It was reported in The Herald recently that the Scottish Qualifications Authority (SQA) are considering stopping handwritten exams in secondary schools over the next decade. SQA chief executive, Dr Janet Brown, was quoted as saying that some subjects will ‘always need’ paper exams but electronic examinations would simply reflect societal change. The teaching union, the EIS, said handwriting is still important while the Scottish Parent Teacher Council said much the same. The article, which appeared on the front page of The Herald on 8th December 2017, mentioned a SQA report from 2014, where many Higher English exam scripts were ‘near-illegible’. Making people write at speed for three hours at a time tends to do that, leaving aside anything else. For OU courses, I write exam scripts in block capitals, to give the examiners a chance.
I don’t like exams anyway, either doing them or as a part of the education system, but I think this would be progress. The fact is that very few people handwrite anything any more. Typing is faster for many people, either on a screen or a keyboard. Our thoughts go at typing speed rather than writing speed now. A comment that the Scottish Parent Teacher Council made in the article was interesting, though, about how touch typing used to be taught and ‘would be invaluable to many’. I have to differ with that. When I was at high school, I was taught touch typing and I couldn’t do it. I had to leave the class as I was getting so frustrated. To this day, I still can’t do it. I am not well-coordinated and even though I can type very fast with multiple fingers and without looking at the screen, it is hardly the way that Mavis Beacon intended me to type.
While I am typing this post, I am referring to handwritten notes I made. I write a lot and it tends to be split between stories and notes on paper and articles, essays and blog posts on my computer. With some pieces, I handwrite the first draft then type it and redraft from there, variously scribbling on a printed copy and then working from there. My handwriting isn’t brilliant. It can be spidery and illegible to some but that’s not always a bad thing. I sometimes refer to it as encryption. It remains remarkably consistent wherever I write, from buses to trains to actually sitting at a table. I’ve spent years writing leaning on a clipboard or a folder so it’s fine.

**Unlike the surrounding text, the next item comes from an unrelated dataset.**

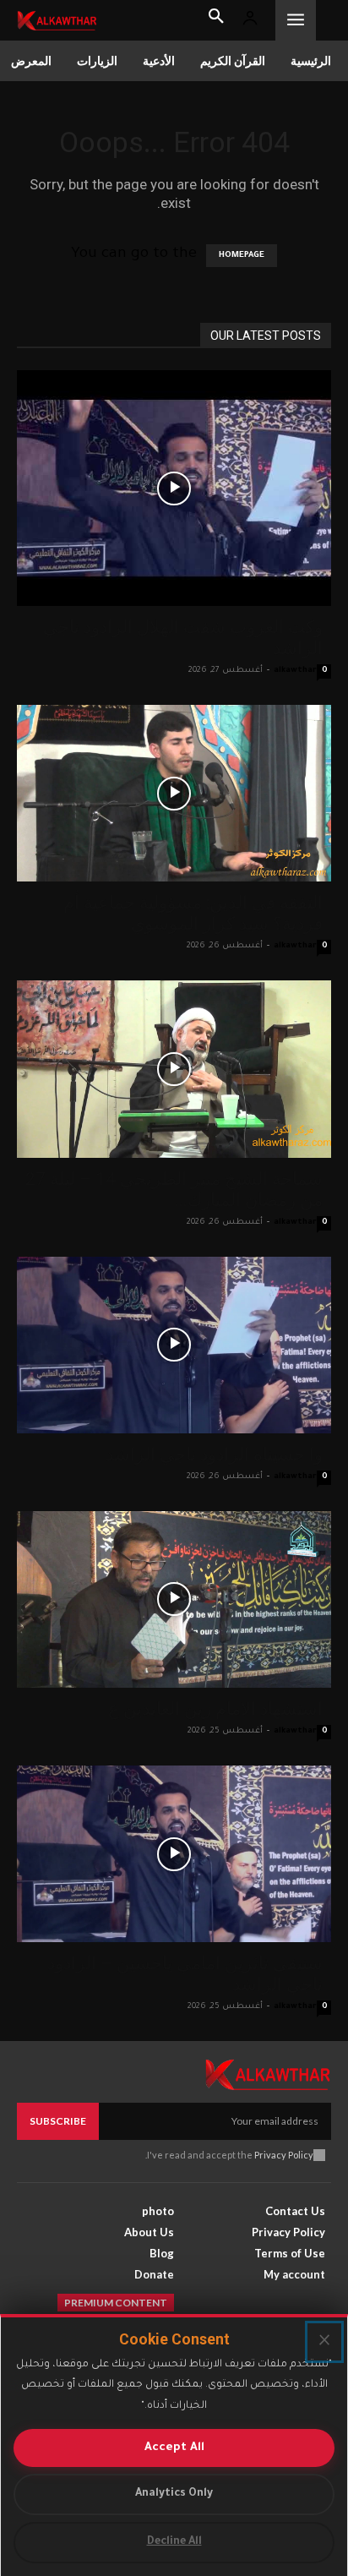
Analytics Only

I think handwriting is actually important. It is a skill thousands of years of evolution in the making and we shouldn’t simply dismiss it in favour of technology. Even though exams are fundamentally pointless, we have to stick with them and making people write their answers out at speed by hand seems unnecessarily cruel and excessive. For exams, technology is the answer. For a lot of things, though, for creative writing, even just for the pleasure of it, by hand will still be best.